Hablamos de una institución creada en 1954, antes de que existiera el Banco de Previsión Social (BPS). El objetivo fue evitar que quedaran sin jubilaciones y pensiones quienes ejercían por su cuenta una profesión, sin relación de dependencia estable con un empleador. En aquel momento, los ingresos de esas personas permitían que aportaran para recibir prestaciones mejores que las del promedio de los demás trabajadores y la ausencia de un aporte patronal se suplió con el pago de timbres por sus servicios.
La solución se fue volviendo insostenible, sin que se adoptaran medidas para prevenir el quiebre –previsto desde hace por lo menos dos décadas– por parte de las sucesivas autoridades de la CJPPU, en su mayoría elegidas por los afiliados y con una participación minoritaria de representantes del Poder Ejecutivo. Hay sin duda responsabilidades históricas de ambas partes, pero el descalabro no va a resolverse con una especie de castigo vengativo contra la masa actual de afiliados, ni cargándole todos los costos al resto de la población, ya sea en forma directa o por la vía de una asistencia estatal, solventada necesariamente con recursos de la sociedad.
La cuestión básica no es en qué medida se puede mantener el pago de jubilaciones y pensiones mejores que las de la mayoría de la población, sino asumir que el único rumbo justo es la convergencia hacia un régimen general, en que los aportes y las prestaciones tengan las mismas relaciones con los ingresos reales de las personas (sin que estas puedan decidir, según lo que consideren conveniente, cuántos de esos ingresos revelan, en qué franja de aporte se ubican o si declaran que no ejercen su profesión).
Para sostener la transición habrá importantes costos de financiamiento. Es razonable que la carga se reparta con criterios progresivos, sin que recaiga en forma desmedida sobre la gran cantidad de profesionales en actividad con bajos ingresos, y con un aporte mayor de quienes reciben jubilaciones de alto nivel para la realidad uruguaya (sumadas, en una gran proporción de los casos, a prestaciones del BPS u otras instituciones).
Centrar el debate en la fijación del precio de los anacrónicos timbres, pagados en su gran mayoría por usuarios del sistema de salud, es alentar una ilusión restauradora. Reclamar que el pago del impuesto de asistencia a la seguridad social por parte de los profesionales se vuelque a la CJPPU es como pretender que los colegios privados reciban el pago del impuesto de primaria que realizan las familias de su alumnado.

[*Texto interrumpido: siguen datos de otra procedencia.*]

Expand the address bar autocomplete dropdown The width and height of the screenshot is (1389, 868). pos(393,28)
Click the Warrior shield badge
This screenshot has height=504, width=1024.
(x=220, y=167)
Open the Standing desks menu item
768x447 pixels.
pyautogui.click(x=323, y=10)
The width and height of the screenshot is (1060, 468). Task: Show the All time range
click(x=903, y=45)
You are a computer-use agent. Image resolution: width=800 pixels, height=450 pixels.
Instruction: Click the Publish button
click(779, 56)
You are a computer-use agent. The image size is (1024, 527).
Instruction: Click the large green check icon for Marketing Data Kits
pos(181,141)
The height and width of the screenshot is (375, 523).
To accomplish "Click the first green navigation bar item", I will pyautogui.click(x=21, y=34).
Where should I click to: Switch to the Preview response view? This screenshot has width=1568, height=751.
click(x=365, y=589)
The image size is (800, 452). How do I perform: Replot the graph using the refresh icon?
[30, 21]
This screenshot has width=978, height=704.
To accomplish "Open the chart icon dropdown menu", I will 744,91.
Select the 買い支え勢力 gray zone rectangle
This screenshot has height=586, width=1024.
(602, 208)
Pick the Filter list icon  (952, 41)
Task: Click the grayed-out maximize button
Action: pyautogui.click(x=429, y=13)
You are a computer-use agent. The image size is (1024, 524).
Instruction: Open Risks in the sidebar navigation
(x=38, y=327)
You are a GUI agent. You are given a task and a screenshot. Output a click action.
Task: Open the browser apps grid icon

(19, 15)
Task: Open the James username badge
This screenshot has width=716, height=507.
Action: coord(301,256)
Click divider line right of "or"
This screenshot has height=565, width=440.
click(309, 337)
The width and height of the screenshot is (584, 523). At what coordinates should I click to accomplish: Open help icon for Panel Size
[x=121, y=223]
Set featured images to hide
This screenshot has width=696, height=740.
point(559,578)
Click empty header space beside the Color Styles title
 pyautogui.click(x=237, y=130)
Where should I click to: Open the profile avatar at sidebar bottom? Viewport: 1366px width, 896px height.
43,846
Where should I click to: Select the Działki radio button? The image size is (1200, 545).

Aparte de esto, la convergencia no exige solamente que la CJPPU recorte sus prestaciones. También es imperativo que el Estado y los propios profesionales corrijan prácticas que contribuyen al desfinanciamiento de la seguridad social, mediante la precarización de las relaciones laborales.
La antigua práctica liberal de las profesiones, en despachos o consultorios individuales, se ha reducido muchísimo, pero el Estado, para reducir sus vínculos presupuestados y sus costos laborales, se ha vuelto un gran contratante de personas forzadas a facturar servicios personales. Esto se suma a otras relaciones de dependencia encubiertas, en el sector público y en el privado, sin aportes patronales.
Quienes prestan servicios muchas veces piensan que “les sirve”, al menos en el corto plazo, aportar lo menos posible, pero esto atenta contra los ingresos del sistema y las condiciones dignas de retiro.
A su vez, la Ley 18.083, de reforma tributaria y aprobada en 2007, permite mediante su artículo 105 que las empresas prestadoras “de servicios personales profesionales universitarios” (por ejemplo, de abogados, contadores y economistas, ingenieros o médicos) empleen a personas que, por “libre voluntad de las partes”, no figuran como dependientes, sino en régimen de facturación de honorarios, sin que se paguen aportes patronales por su trabajo. Así es difícil.